Oscar yi Hou (b. 1998, Liverpool, UK). Lives and works in New York City.

yi Hou’s work is first and foremost oriented by a deep desire for humanness and is rooted in the human condition. Working mainly in painting, what ultimately drives his practise is testament (with the world ending, and all)— testament to having had lived, to relationality, and to humanness; painting as a practise of dignity.

Influenced heavily by his own diasporic upbringing, yi Hou’s work explores concepts and identities of hybridity. Interrogating the binaries of this/that, here/there, Orient/Occident, he refuses a clear knowability, evading any essentialising effects. Disidentifying with the either-or, yi Hou opts instead for a neither-here-nor-there— that is to say, he practises a perpetual inbetweenedness. Socially marked in multiple ways, it is within this tension of a “complex personhood,” as Avery Gordon puts it, that yi Hou deploys a highly syncretic iconography. The eclecticism of his paintings disrupt and remix traditional semiotic relations between Orient/Occident, subject/object. Influenced heavily by a diasporic relationship to language and the concept of a “mother tongue”, yi Hou’s scrawls words and poetry throughout his paintings, fusing an English and Chinese script together, negotiating (il)legibility.
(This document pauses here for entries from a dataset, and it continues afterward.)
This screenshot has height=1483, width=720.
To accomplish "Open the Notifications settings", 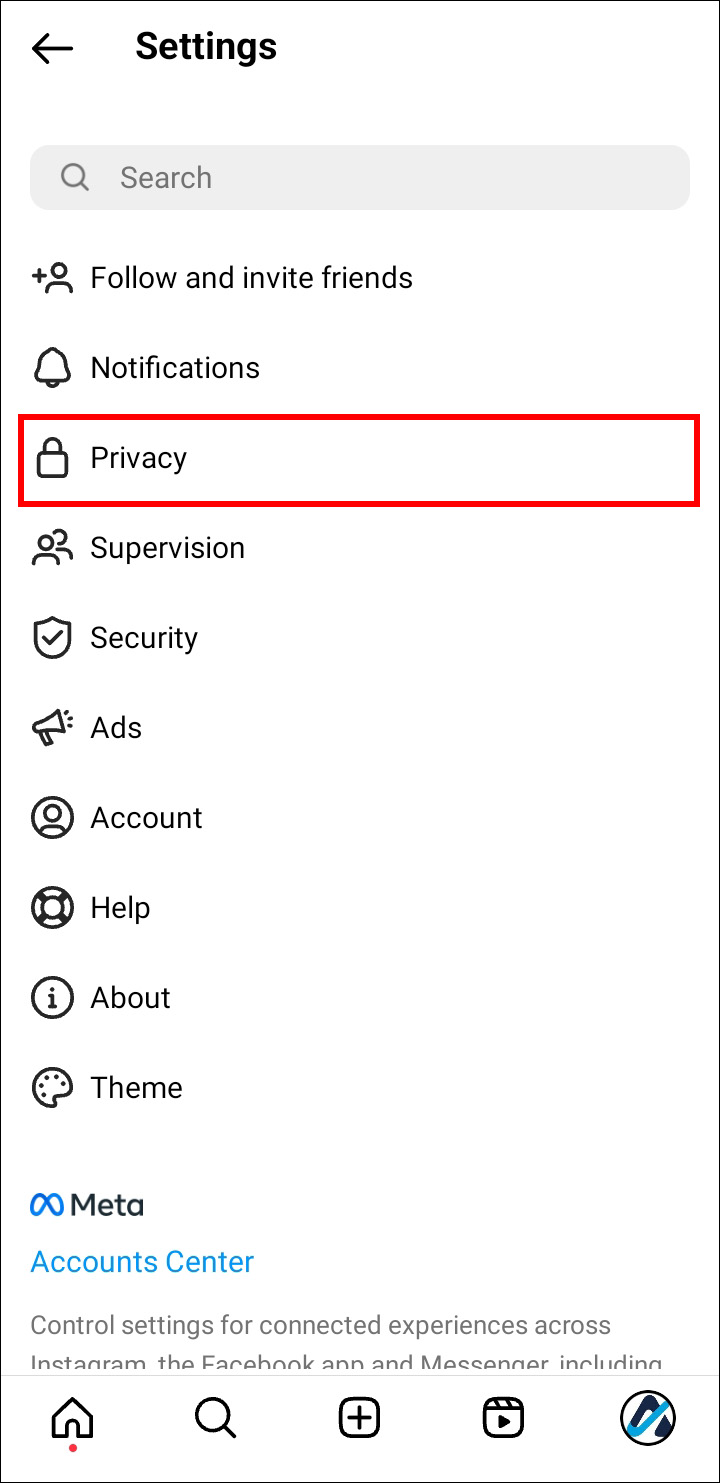I will 175,368.
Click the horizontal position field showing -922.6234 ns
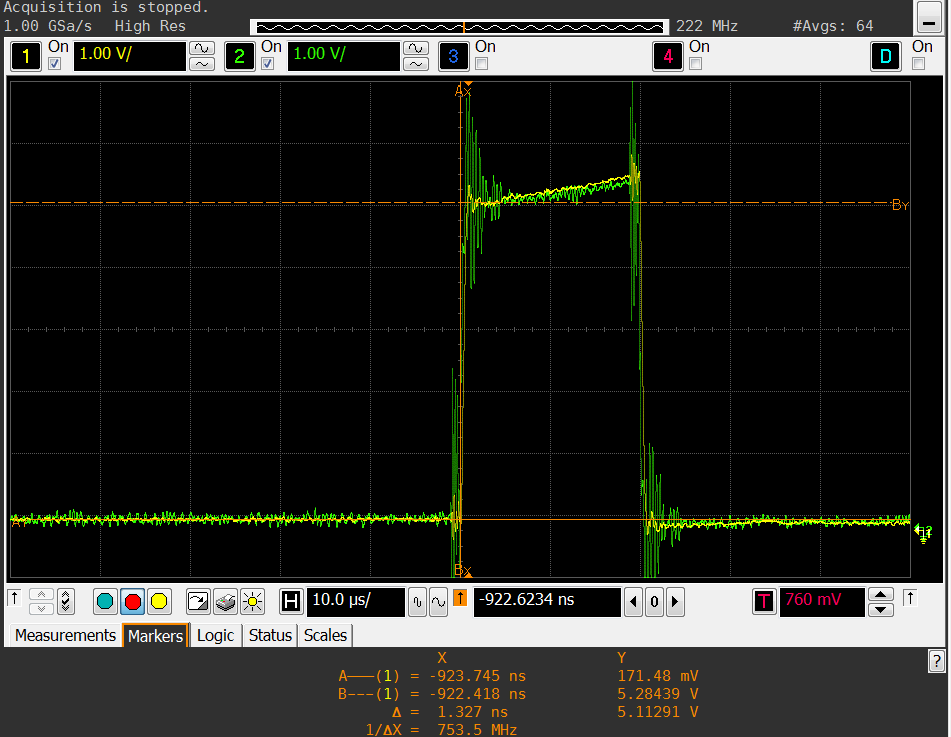Viewport: 951px width, 737px height. click(546, 601)

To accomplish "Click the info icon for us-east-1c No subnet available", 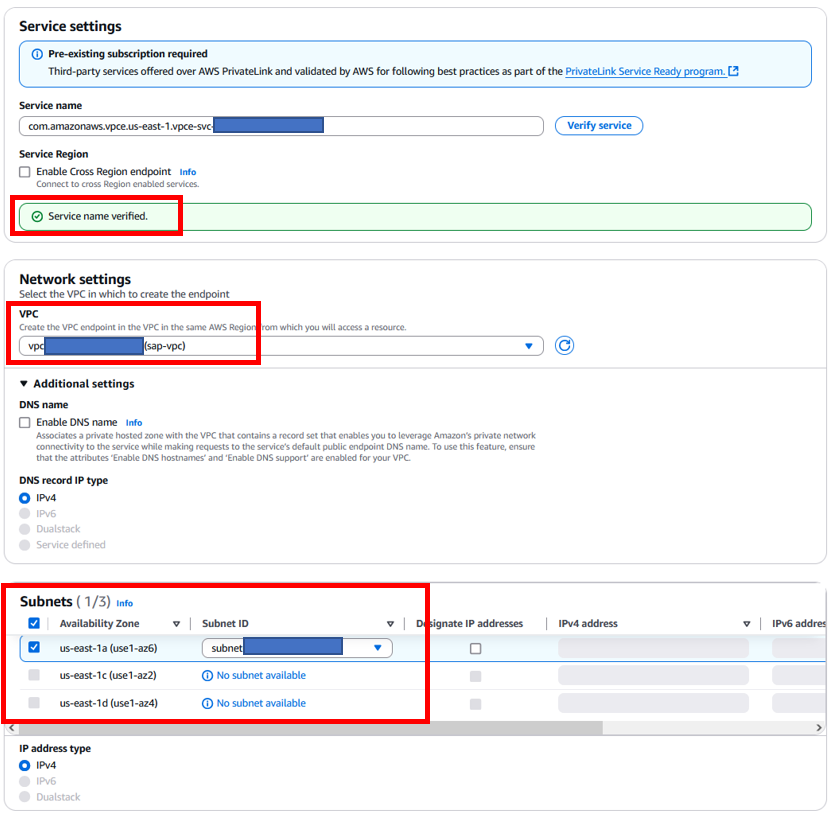I will pos(207,676).
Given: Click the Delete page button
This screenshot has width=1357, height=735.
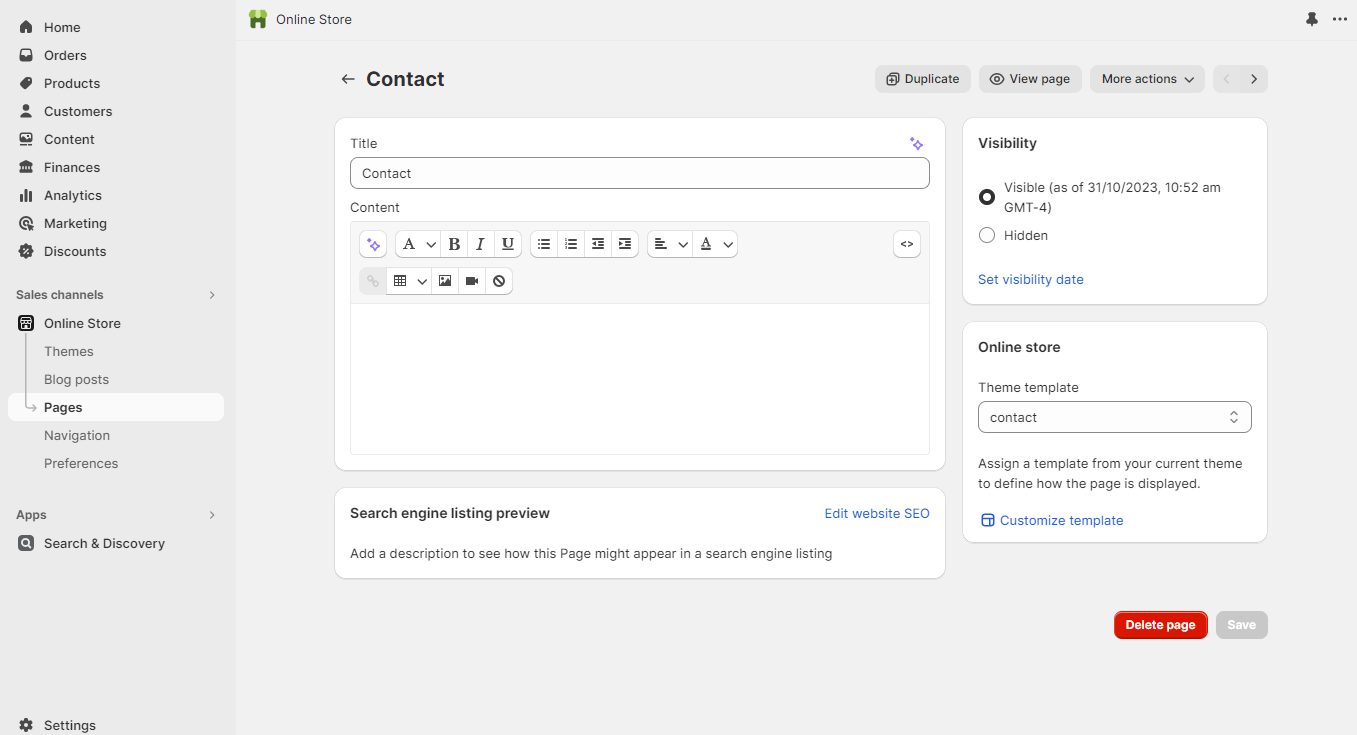Looking at the screenshot, I should coord(1160,625).
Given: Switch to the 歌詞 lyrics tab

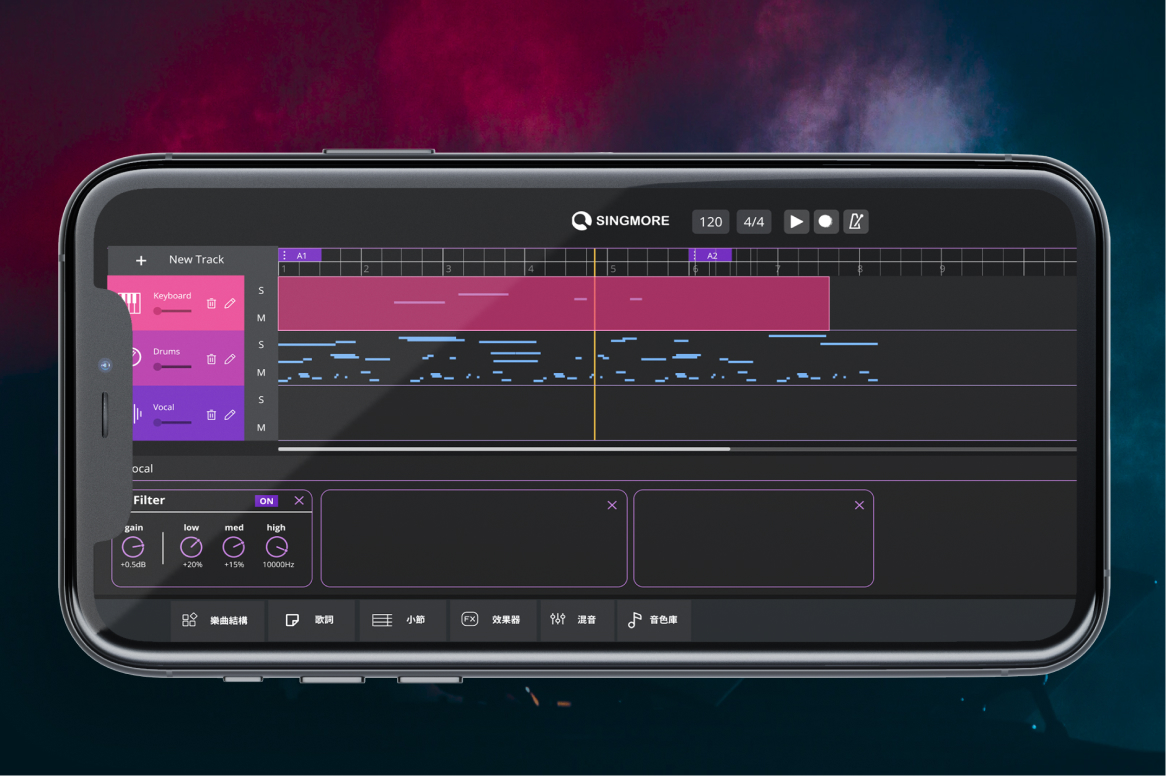Looking at the screenshot, I should tap(311, 620).
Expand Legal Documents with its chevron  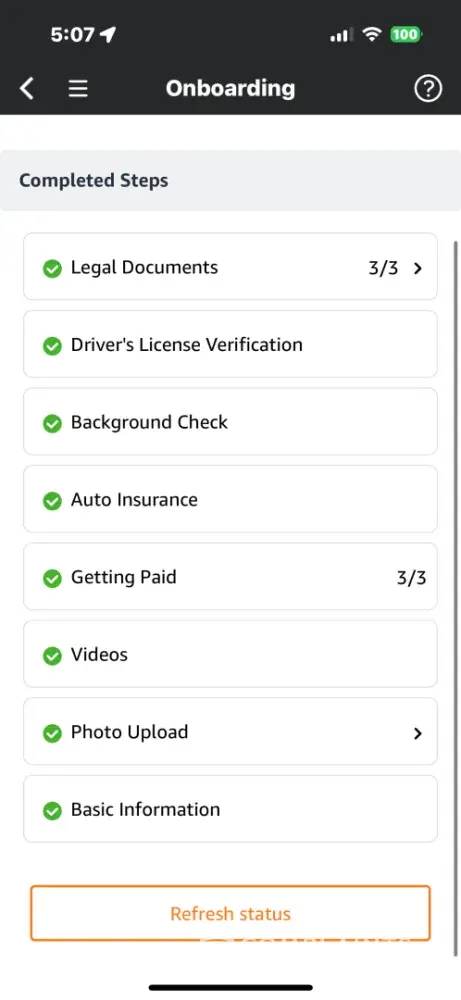418,268
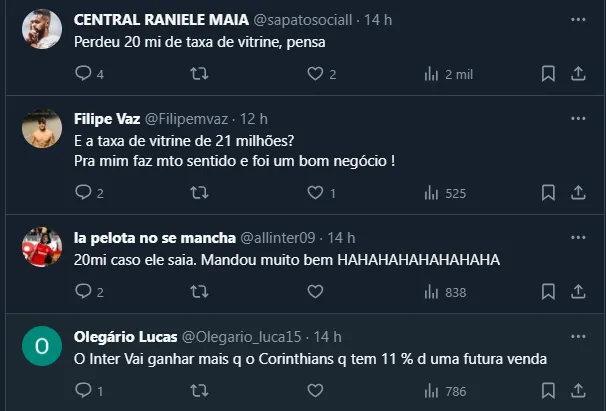Open the 14 h timestamp on CENTRAL RANIELE MAIA's tweet
Viewport: 606px width, 411px height.
[379, 20]
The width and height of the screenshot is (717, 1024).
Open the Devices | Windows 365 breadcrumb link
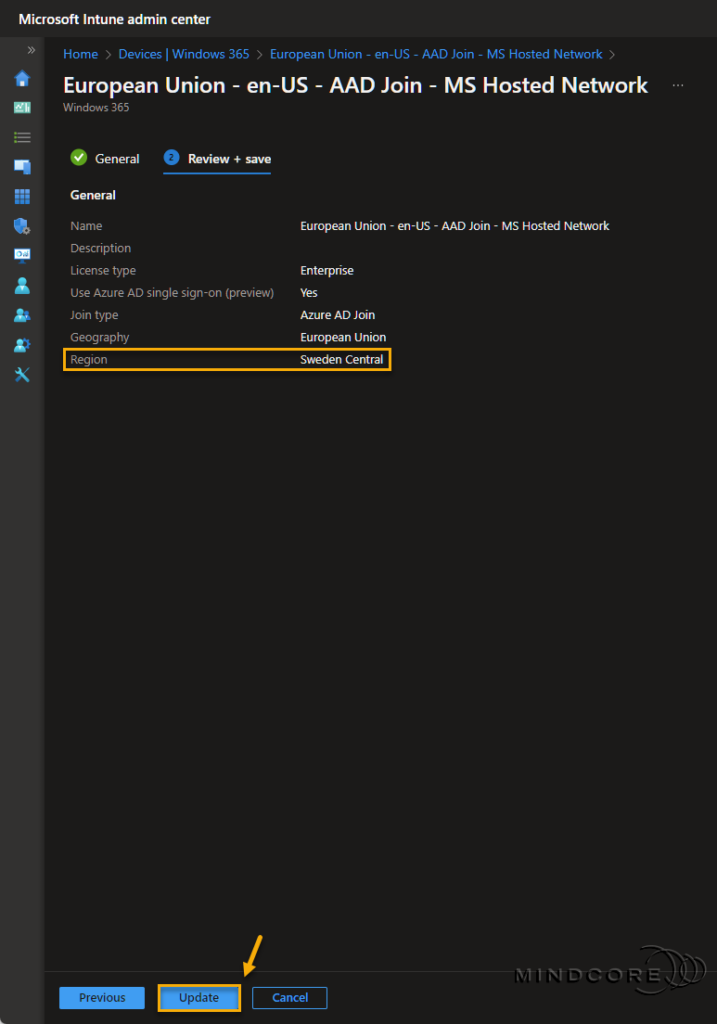[184, 54]
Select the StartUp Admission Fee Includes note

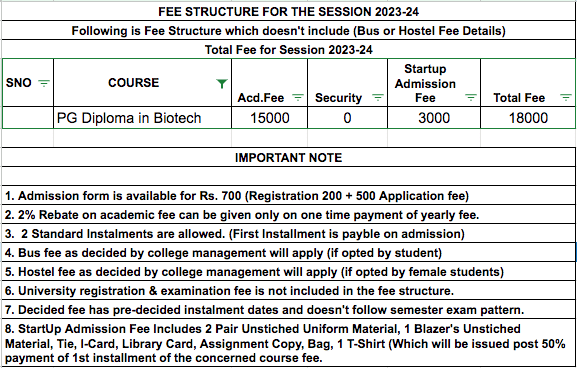[288, 343]
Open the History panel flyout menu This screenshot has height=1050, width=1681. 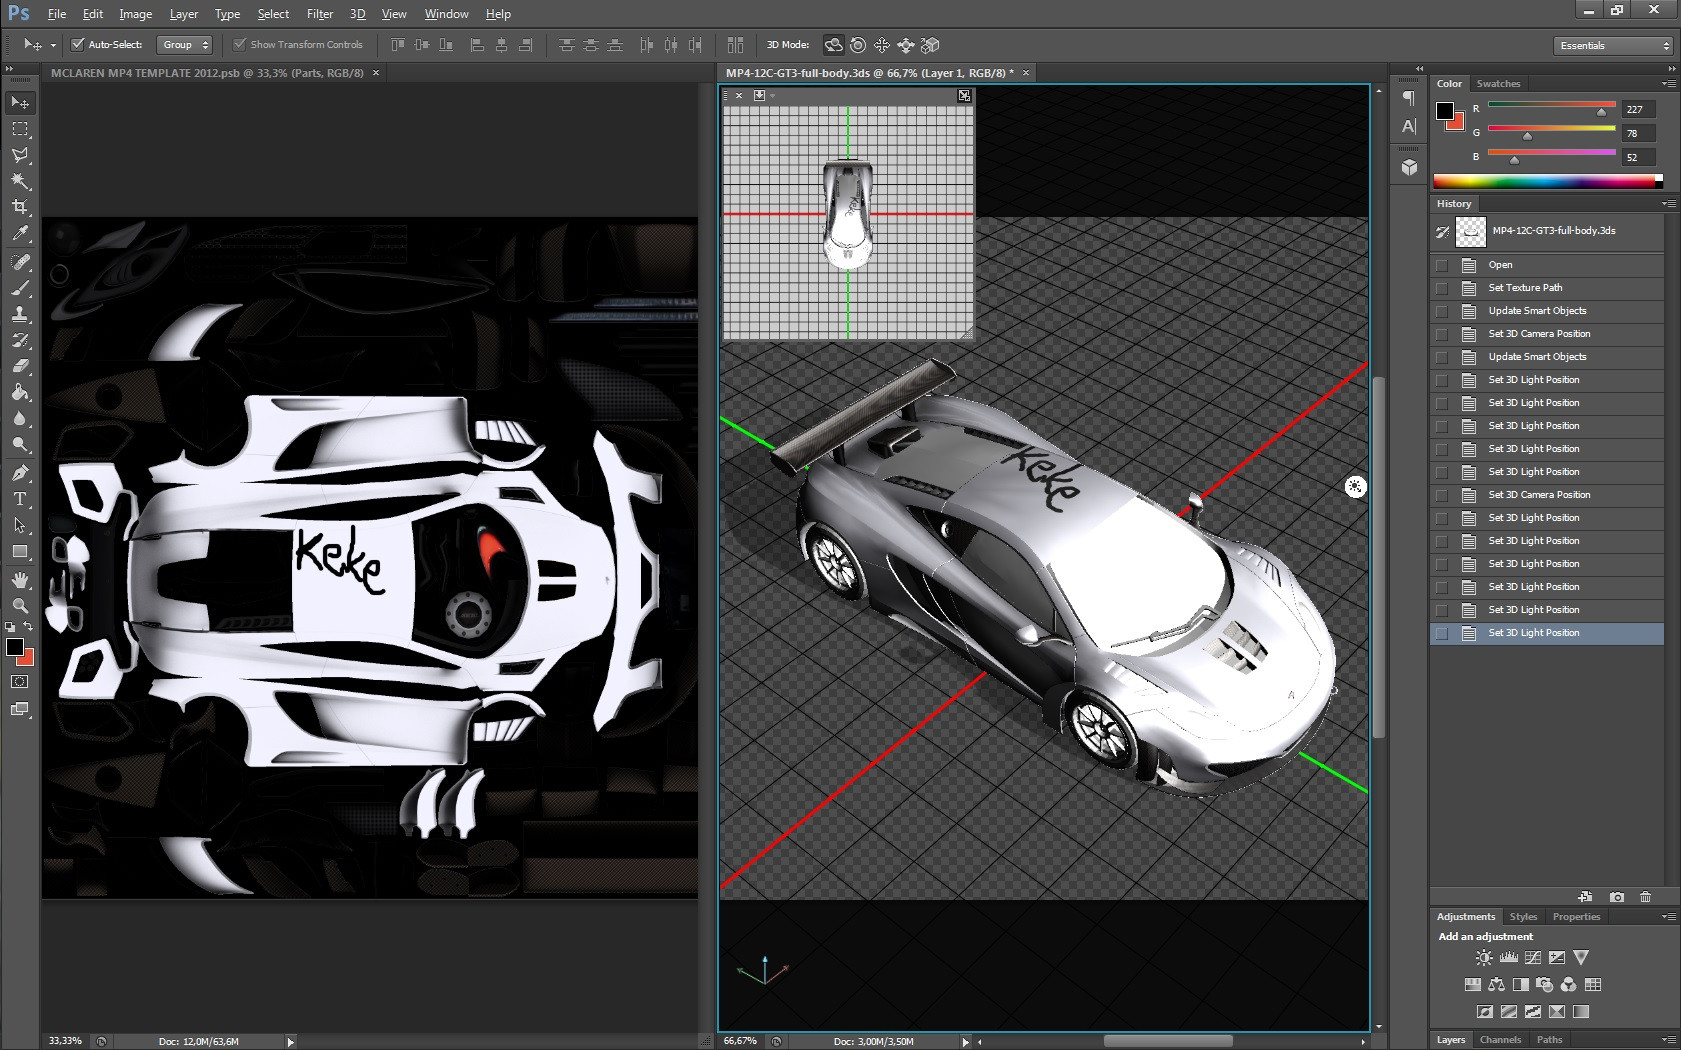pos(1667,204)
Concerned with problems and questions vis-a-vis the (sovereign) subject, yi Hou gestures beyond a simple politics of representationalism. His toying with (il)legibility relates to his insistence on a complicated subjecthood, one that is perhaps never knowable nor containable. His treatment of borders speaks to his concern with subject sovereignty. Rather than being constrained by the materiality of canvas, whose physical dimensions delimit the space a ‘subject’ may occupy, yi Hou’s paintings instead craft their own arbitrary boundaries to show the contingency and restrictiveness of any material border. Utilising the decorative and the symbolic, yi Hou’s work with borders also exhibits a sustained focus on marginal space and the poetic possibilities that lie within them.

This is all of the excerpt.